Sam W wrote:Hi LovePineapples,
I think you're right that this reaction is linked with trauma or anxiety, and I'm so sorry that's something you're dealing with. I'm glad you've been getting support from a counselor and a psychologist, as you deserve all the support you can get in your healing process. Have you mentioned the sudden pain during orgasm to them at all? If so, has either of them had any suggestions? And have you ever spoken to a gynecologist or other healthcare provider about the issue?
Too, just to check in and see how you're feeling, has your boyfriend told you he's planning to leave or unhappy with you? Or is it more you feel like the relationship has hit it's natural ending point?
Sam W wrote:You're welcome! It's awesome that you've been so proactive in asking healthcare providers for help around all this. It may just be a matter of time and letting things like the antidepressants and counseling help you with that anxiety (as a heads up, some antidepressants can have sexual side effects for some people). However, there may also be some other things you can try. Has your counselor given you any tools for survivors who are experiencing difficulties during masturbation or sex? If so, have any of those been any help?
That sounds like a rough spot to be in with your boyfriend. How are you feeling about the relationship? Is it something that makes you happy and respected? Or is it mainly anxiety inducing at this point?
Sam W wrote:You're very welcome!
In that case, would you feel comfortable asking your counselor for resources for survivors who are working on re-connecting with their sexuality? And if you haven't seen it already, this article on the main site might offer some things to try: https://www.scarleteen.com/article/abus ... after_rape.
It sounds like you're trying to be really understanding and supportive of your boyfriend, which is such a kind impulse. Do you feel like he extends the same treatment to you?
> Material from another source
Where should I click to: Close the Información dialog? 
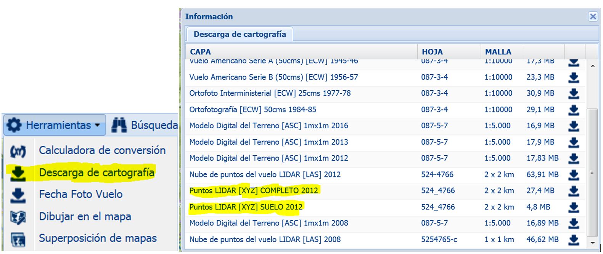pos(593,16)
In other words, does he also try to be kind and understanding? Or does he act cold and dissatisfied while you try to keep the relationship in one piece?
/Mo wrote:It's good to hear that things are going better, but I'm a bit worried that he's still being distant and cold with you a lot of the time. You seem very aware of the things he's going through and the fact that he needs support, which is wonderful, but you need and deserve support and affection as well! Have you been able to talk about this imbalance with him? If so, what has his response been?
Do I feel loved, liked and/or cared for? Do I feel valued?
Siân wrote:Hi there LovePineapples,
It's really tough when someone you love is going through some things which impact you and your relationship. I've been there, believe me. I know how important it feels to persevere and try to weather the storm until things get better.
The thing is, we can't love someone better, whatever our favourite books and films might have us believe. The only person who can change your boyfriends feelings, and his behaviour towards you, is your boyfriend. It's hard work and he has to choose to do it. From what you've said so far you've talked a lot about the things you are doing to try and make some change in your relationship, to make sure he wants to stick around but nothing about what he is doing to make sure that the relationship is working for you, too.
Have a read of this: Does Your Relationship Need a Checkup? I wonder in particular how you answer these questions from the final section:Do I feel loved, liked and/or cared for? Do I feel valued?
Trust: Is my friend or partner trustworthy, and do I trust them? Can they say the same for me? Do we both keep each other's confidences and honor our agreements? Are we both respecting boundaries instead of pushing them? Are we doing things to gradually build trust? Is it okay that it's taking time to build trust? Do we both understand the difference between trust and control, and are we sure to avoid trying to control one another or keep tabs on each other in a way that's not healthy or within reason?